If an acute intrapartum episode of hyperammonemia occurs, protein intake must be stopped and nutrition should be provided with 10% dextrose, preventing further protein breakdown and ammonia accumulation. Additional infusion of intralipid therapy can provide extra calories; however, complete protein restriction should be limited to 24–48 h as depletion of amino acids will trigger protein catabolism. If the plasma ammonia concentration approaches three times normal, arginine, sodium benzoate and sodium phenylbutyrate should be administered [1]. It has been recommended to start oral sodium benzoate at 5 g/m2/day split into three doses or an intravenous infusion of Ammonul at 5.5 g/m2/day if oral supplementation can't be tolerated along with IV arginine [4]. Ammonul is an intravenous nitrogen-scavenger therapy made up of a mixture of sodium phenylacetate and sodium benzoate for acute management of hyperammonemia and has not shown any deleterious effects in mothers or newborns after use intrapartum [6,8]. In OTCD citrulline is not synthesized, resulting in decreased production of arginine, which is further worsened by fasting in labor and thus citrulline supplementation may be necessary [1,4]. If ammonia levels are not decreasing within 8 h of treatment, or if there has been an acute rise to levels of 250 mg/dL, hemodialysis should be started [4].

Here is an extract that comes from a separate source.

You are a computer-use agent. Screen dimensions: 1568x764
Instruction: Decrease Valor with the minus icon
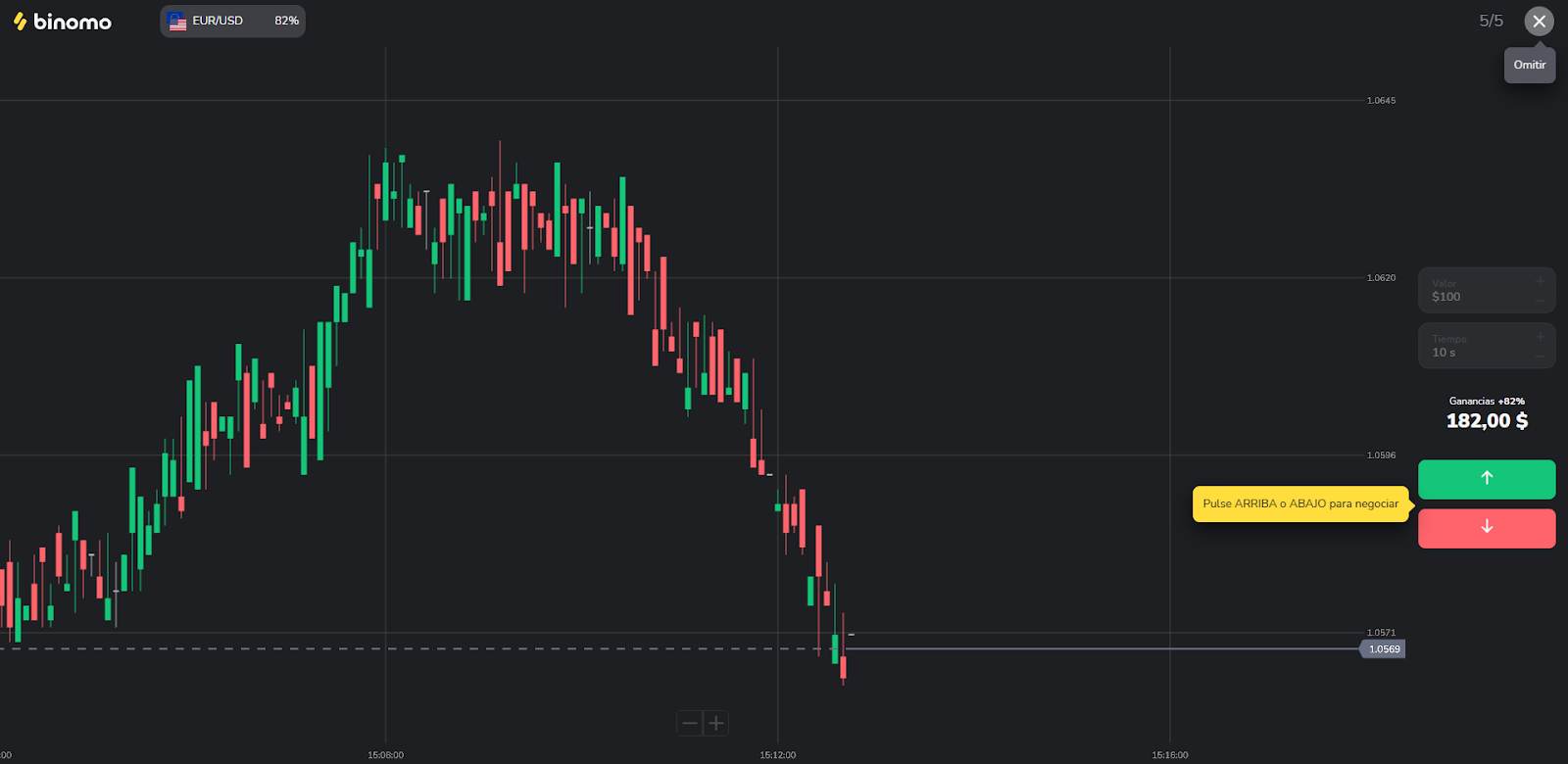pos(1540,301)
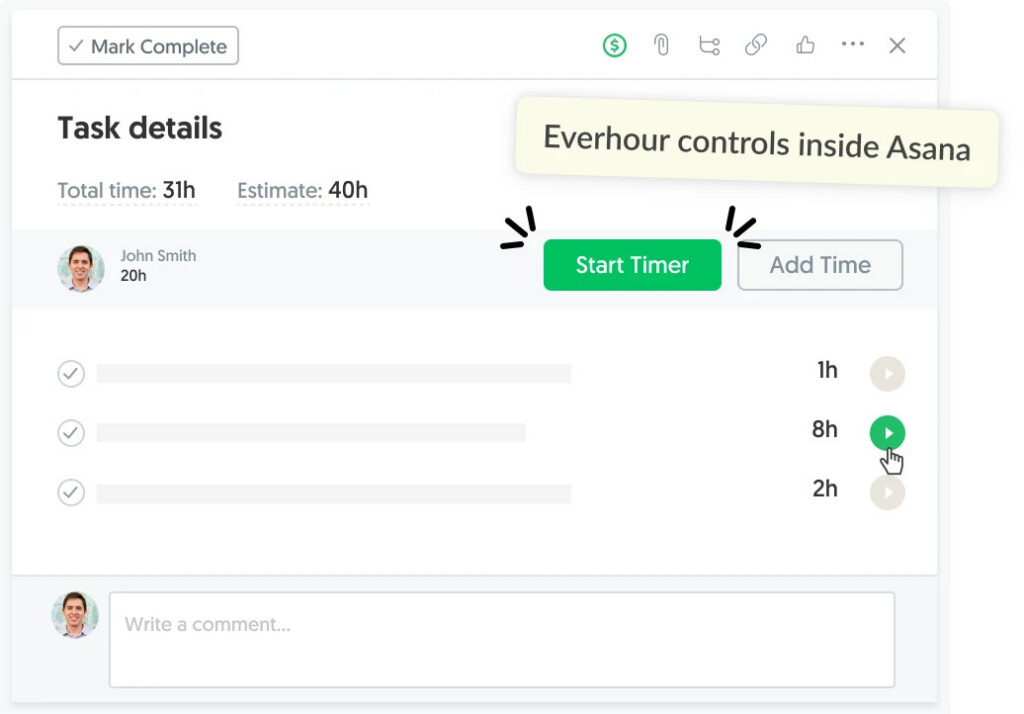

The postpartum period is the most critical time to monitor for signs of hyperammonemia. It is hypothesized that the combination of the removal of the nitrogen-consuming fetal–placental unit along with involution of the uterus, which releases excess nitrogen, causes an increase in nitrogen levels, triggering hyperammonemia [2,4,11,12]. Generally, hyperammonemia and decompensation will occur 2–14 days postpartum but can occur for up to 6–8 weeks and must be recognized in order to prevent irreversible coma and death [2,3]. While still hospitalized postpartum, patients should continue to have their ammonia levels trended, be counseled on the signs and symptoms of hyperammonemia and should be seen within 1 week of discharge [1,3]. Symptoms of hyperammonemia can mimic postpartum depression and psychosis if patients present with irritation and altered mental status and must be differentiated [12]. Patients should be counseled that breastfeeding increases energy demands and therefore adequate calorie intake must occur to prevent hyperammonemia [2].